Last summer, ProPublica reported on the existence of this “I’m 10-15” Facebook group, where members gleefully shared absolutely horrific and disturbing content. In one post, members posted a photo of Oscar Alberto Martínez Ramírez and his baby Valeria, two migrants who tragically drowned in the Rio Grande last year due to the Trump administration’s inhumane policies. Members in the group referred to their bodies as “floaters.”
In another post, members mocked the death of 16-year-old Carlos Gregorio Hernández Vásquez while in Border Patrol custody. “One member posted a GIF of Elmo with the quote, ‘Oh well,’” ProPublica reported at the time. “Another responded with an image and the words ‘If he dies, he dies.’” Surveillance video later released showed that Carlos died alone in his cell.
Democratic Rep. Alexandria Ocasio-Cortez of New York, the member of Congress depicted being sexually assaulted in the faked image shared in the group, “did not immediately provide comment” about the firings, the LA Times continued. Border agents who were a part of the Facebook group had further attacked Ocasio-Cortez and colleague Veronica Escobar of Texas when they visited border facilities as part of their oversight responsibilities, ProPublica said.

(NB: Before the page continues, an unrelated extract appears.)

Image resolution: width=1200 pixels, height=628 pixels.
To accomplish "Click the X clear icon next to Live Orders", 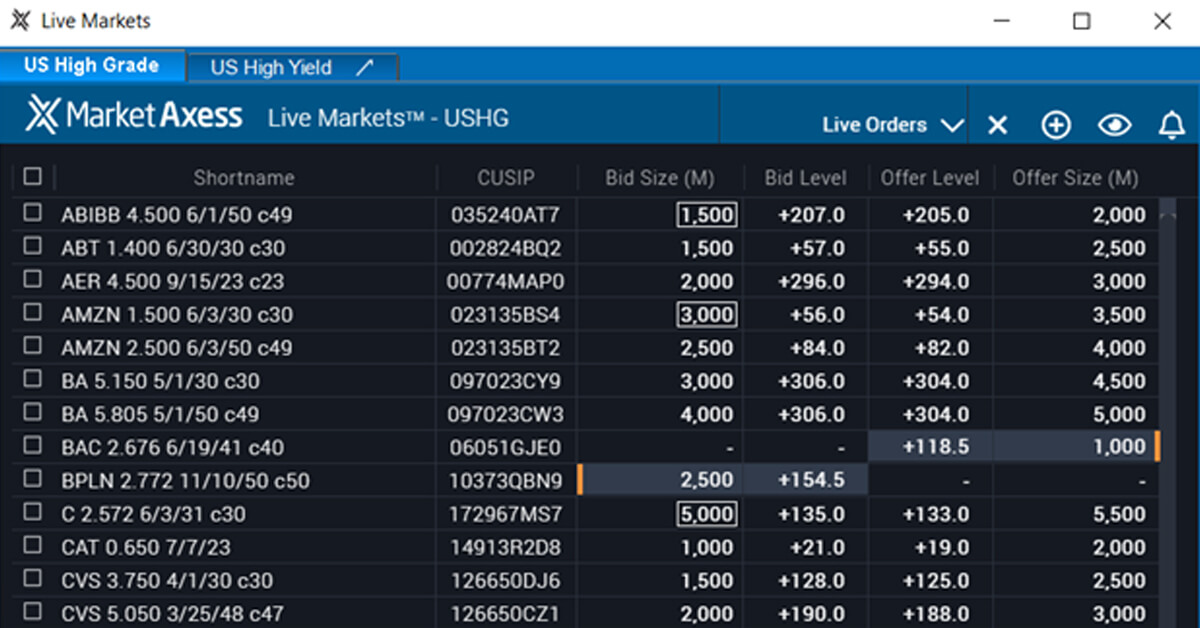I will pos(997,125).

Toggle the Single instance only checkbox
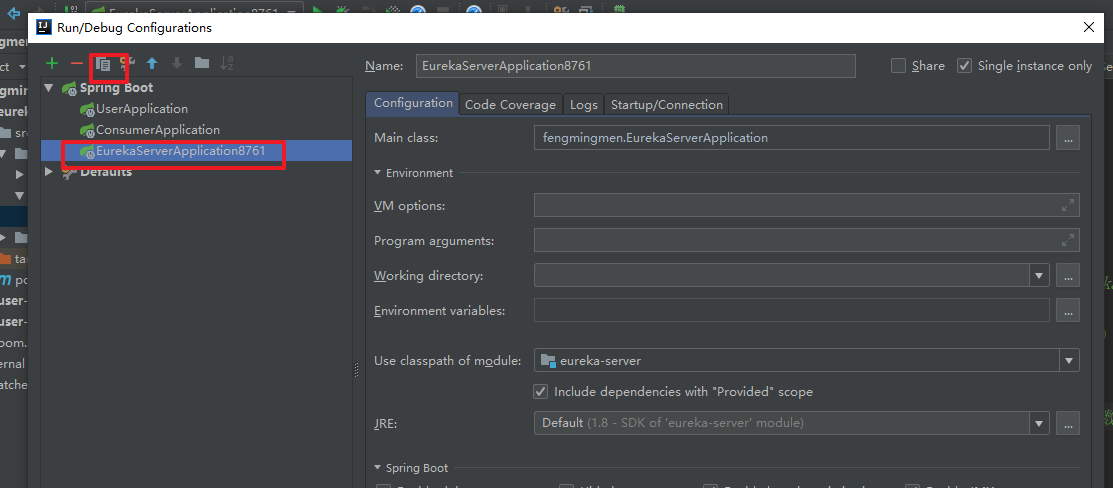point(964,66)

“One member encouraged Border Patrol agents to hurl a ‘burrito at these bitches,’” the report said. “Another, apparently a patrol supervisor, wrote, ‘Fuck the hoes.’ ‘There should be no photo ops for these scum buckets,’ posted a third member.”
The LA Times reported that the internal investigation into the Facebook group eventually grew to nearly 140 employees. Roughly half were apparently dismissed as “unsubstantiated,” and of the rest, most got away with a slap on the wrist: Aside from firing the four, CBP “suspended 38 without pay and disciplined an additional 27 ‘with reprimands or counseling,’ according to data provided to The Times by the agency.”
A 2015 report by a Homeland Security advisory council subcommittee noted the unprecedented corruption among CBP agents, finding that “arrests for corruption of CBP personnel far exceed, on a per capita basis, such arrests at other federal law enforcement agencies.”
But not much has changed in the five years since that report. As migrant children died under the agency’s watch for the first time in a decade, the Government Accountability Office found CBP violated the law by using the emergency funding Congress gave it to stop the deaths of people in its custody to instead support a vaccine program for its employees, as well as pay for a canine program, dirt bikes, and computer network upgrades.
But we’re sure those agents who participated in vile social media activities will take those reprimands seriously. Now after having participated in a racist and violent group that dehumanized migrants, they can return to their government jobs having immense control over the lives of those very same people.